■ Exercise objective: Starting at the line that contains "This screenshot has width=972, height=619." and continuing through the last of the entries, lay out each line as a Markdown table with the columns Row and Line. Put a row number under Row, skip blank lines, and leave the pictures out.

** START Data for the task **

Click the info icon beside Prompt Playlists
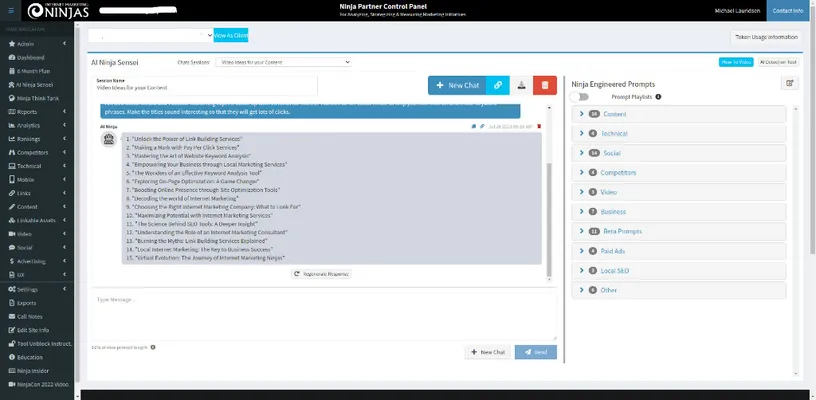816x400 pixels. tap(658, 97)
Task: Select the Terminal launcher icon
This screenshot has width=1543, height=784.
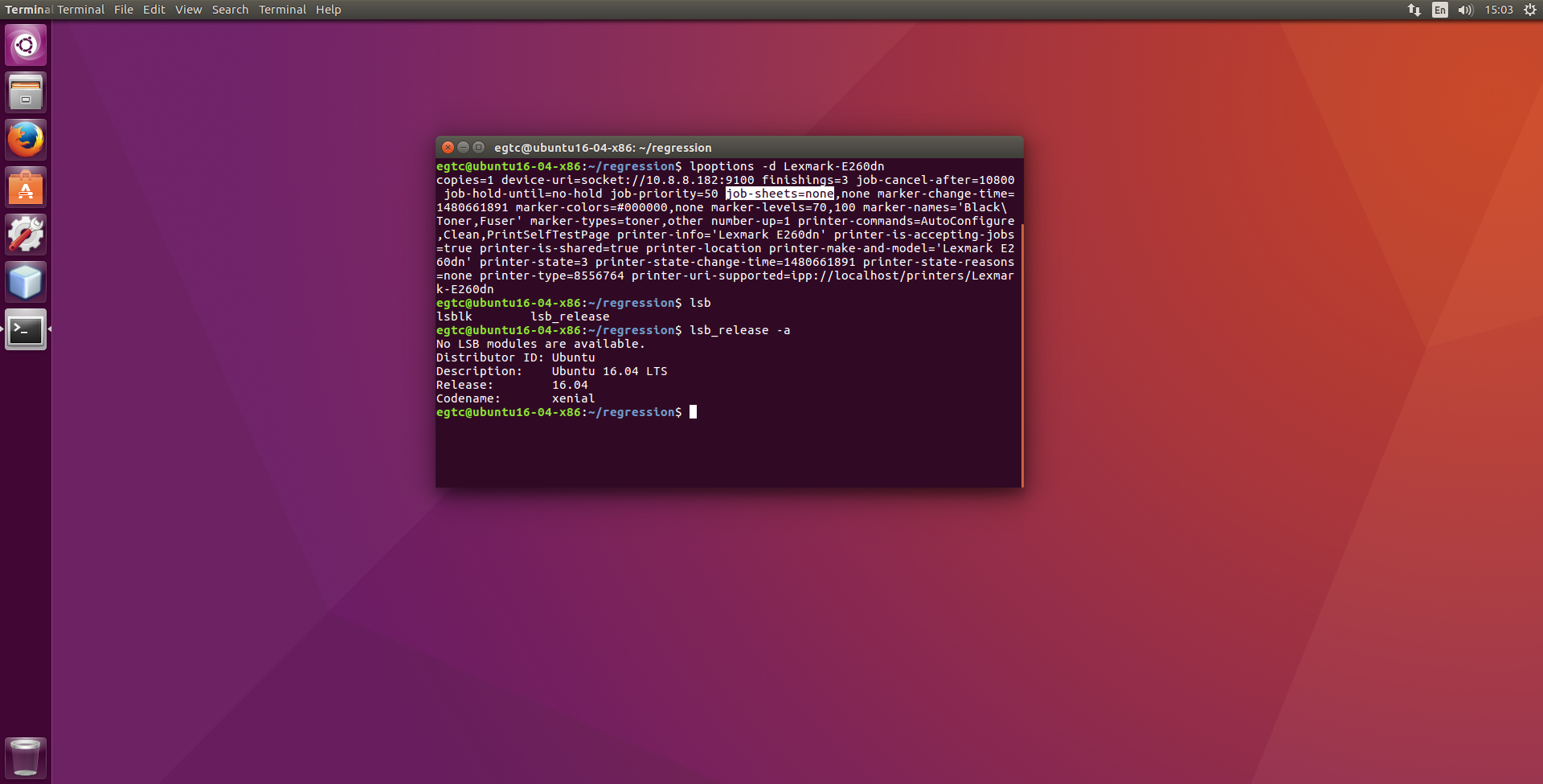Action: (x=26, y=329)
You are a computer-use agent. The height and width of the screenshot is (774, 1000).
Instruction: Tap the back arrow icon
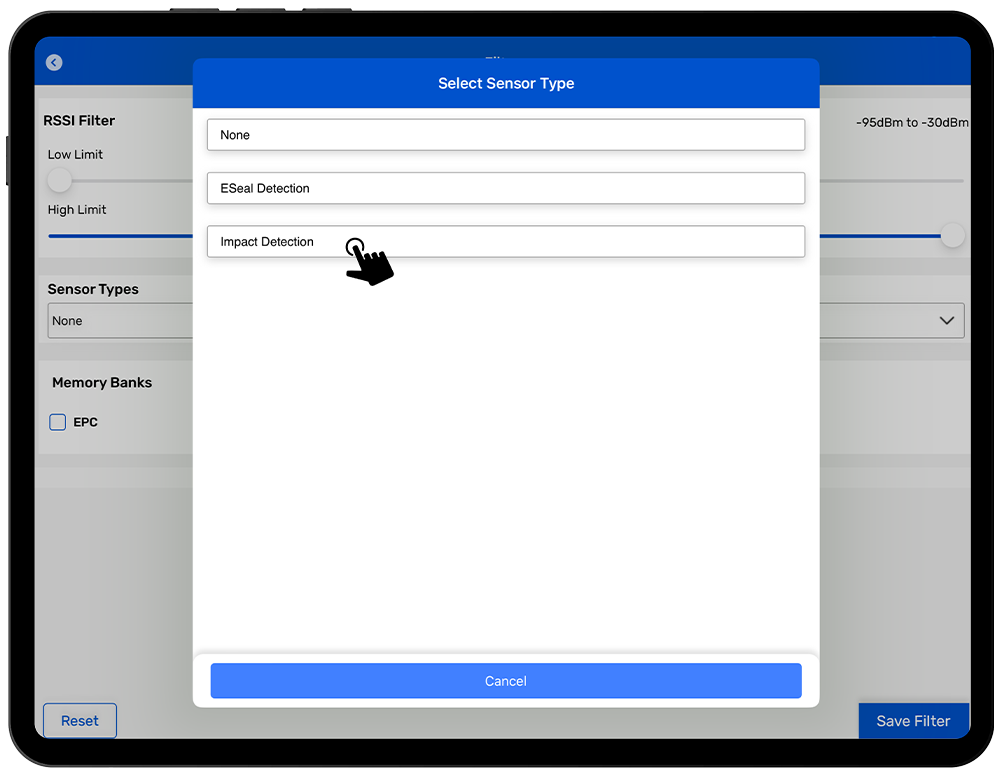coord(54,63)
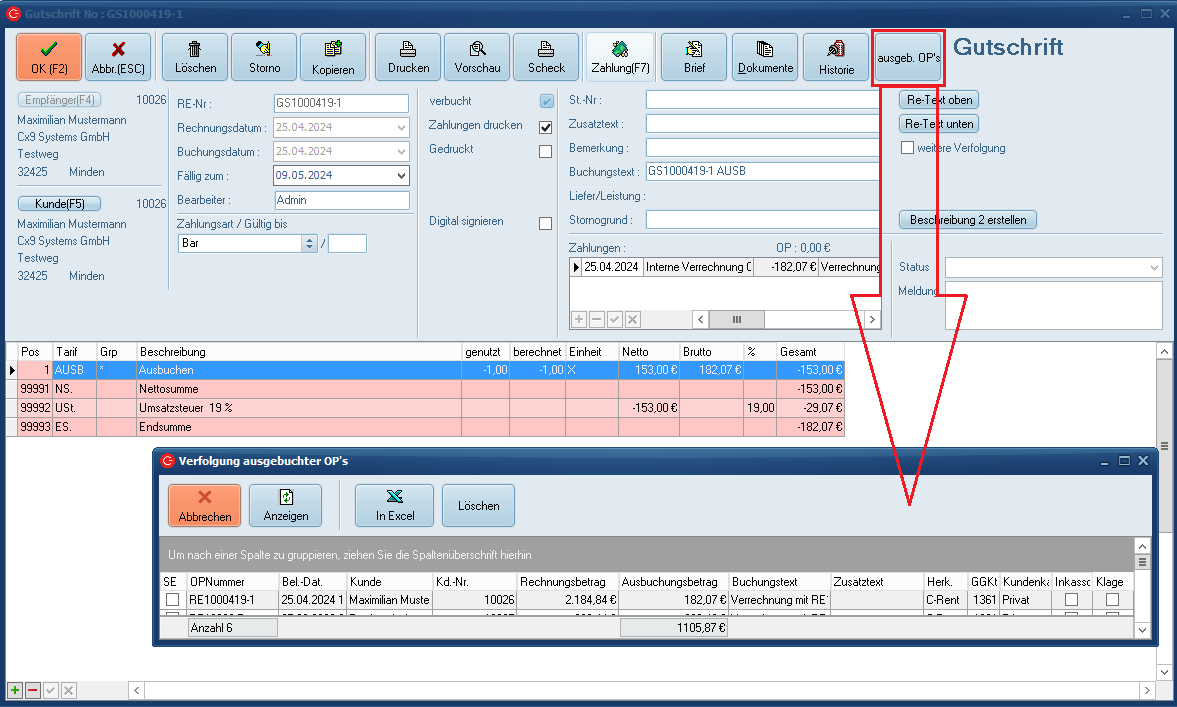Check the weitere Verfolgung checkbox
Screen dimensions: 1177x707
point(908,148)
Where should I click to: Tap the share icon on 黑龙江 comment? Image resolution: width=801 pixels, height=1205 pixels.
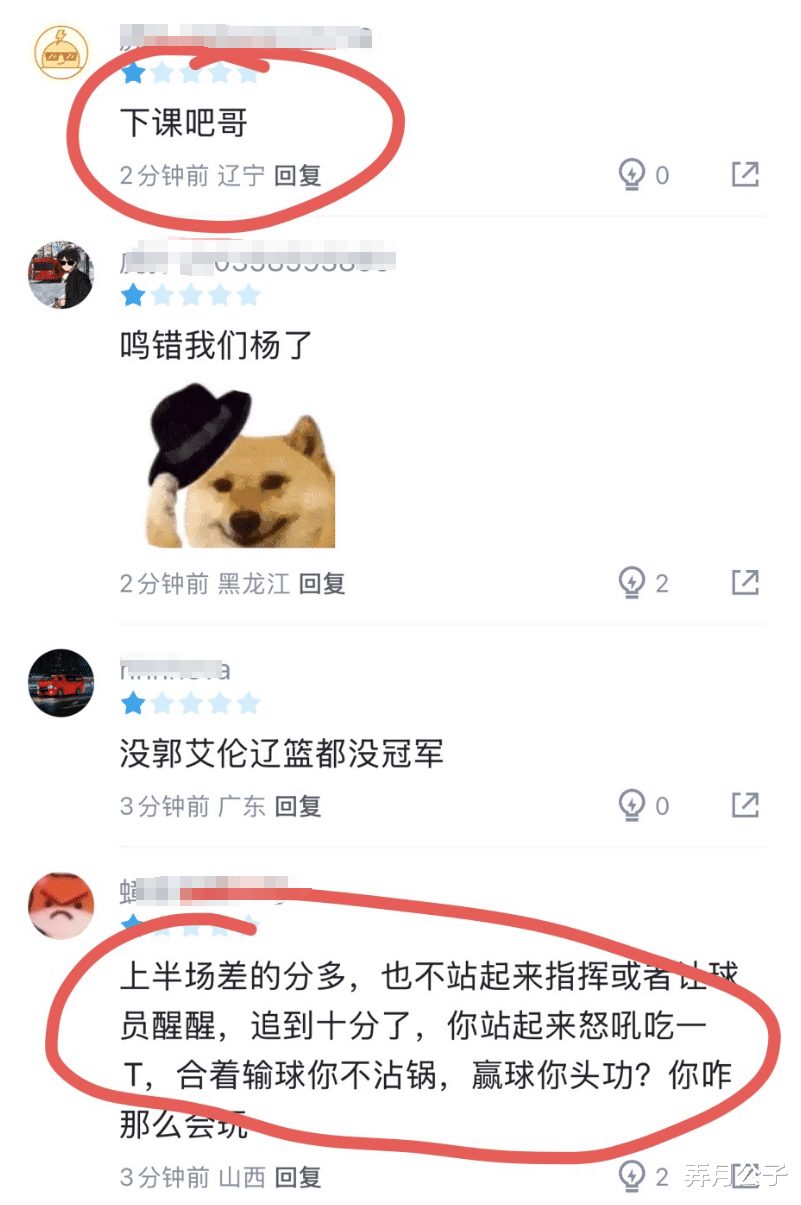pyautogui.click(x=745, y=581)
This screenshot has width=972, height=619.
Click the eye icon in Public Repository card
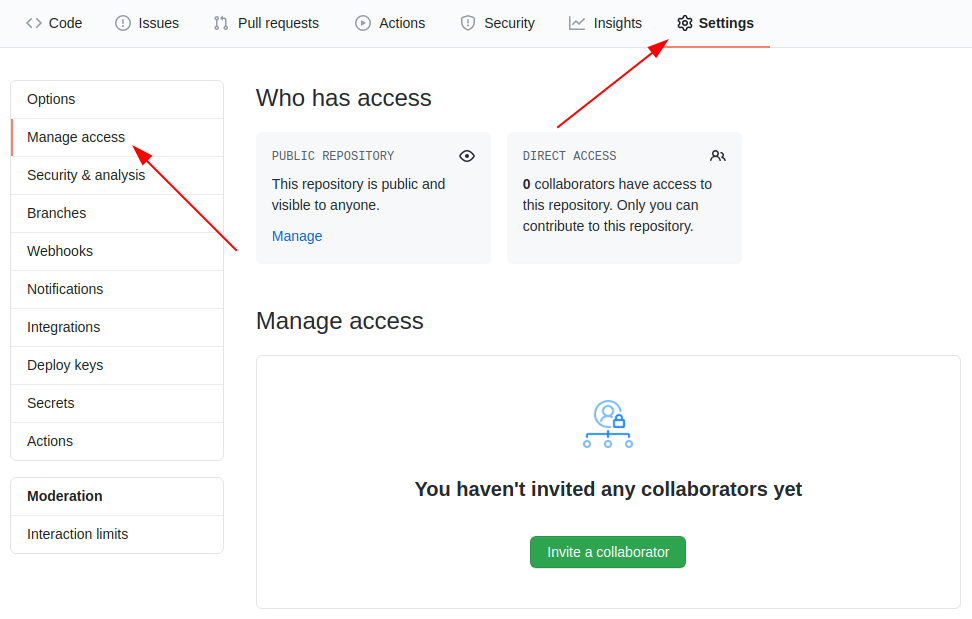(467, 156)
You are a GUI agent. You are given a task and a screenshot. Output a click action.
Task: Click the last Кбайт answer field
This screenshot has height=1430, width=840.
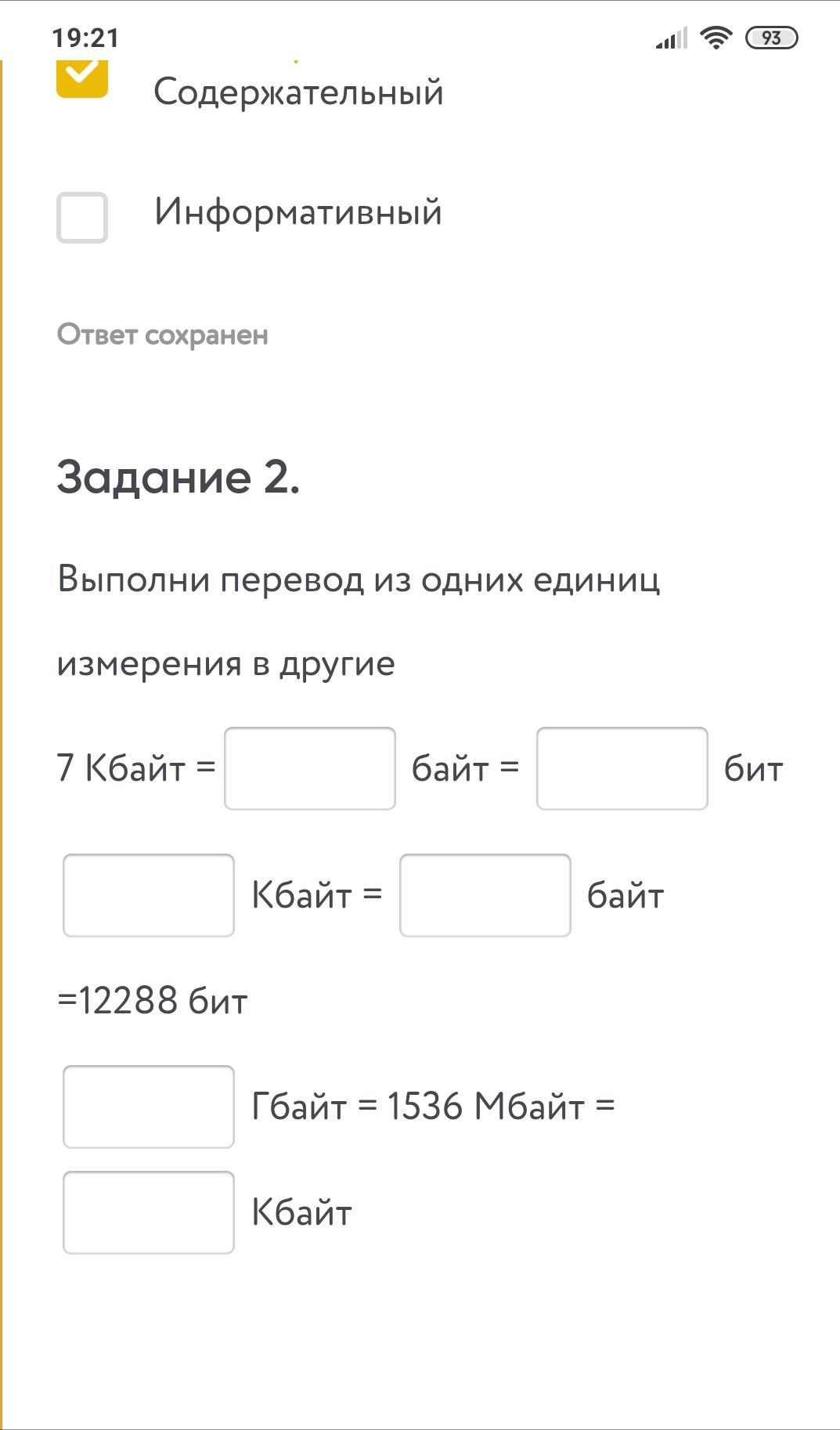tap(149, 1212)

** END Data for the task **

■ Final result:
| Row | Line |
|---|---|
| 1 | This screenshot has width=972, height=619. |
| 2 | Click the eye icon in Public Repository card |
| 3 | (467, 156) |
| 4 | You are a GUI agent. You are given a task and a screenshot. Output a click action. |
| 5 | Task: Click the last Кбайт answer field |
| 6 | This screenshot has height=1430, width=840. |
| 7 | tap(149, 1212) |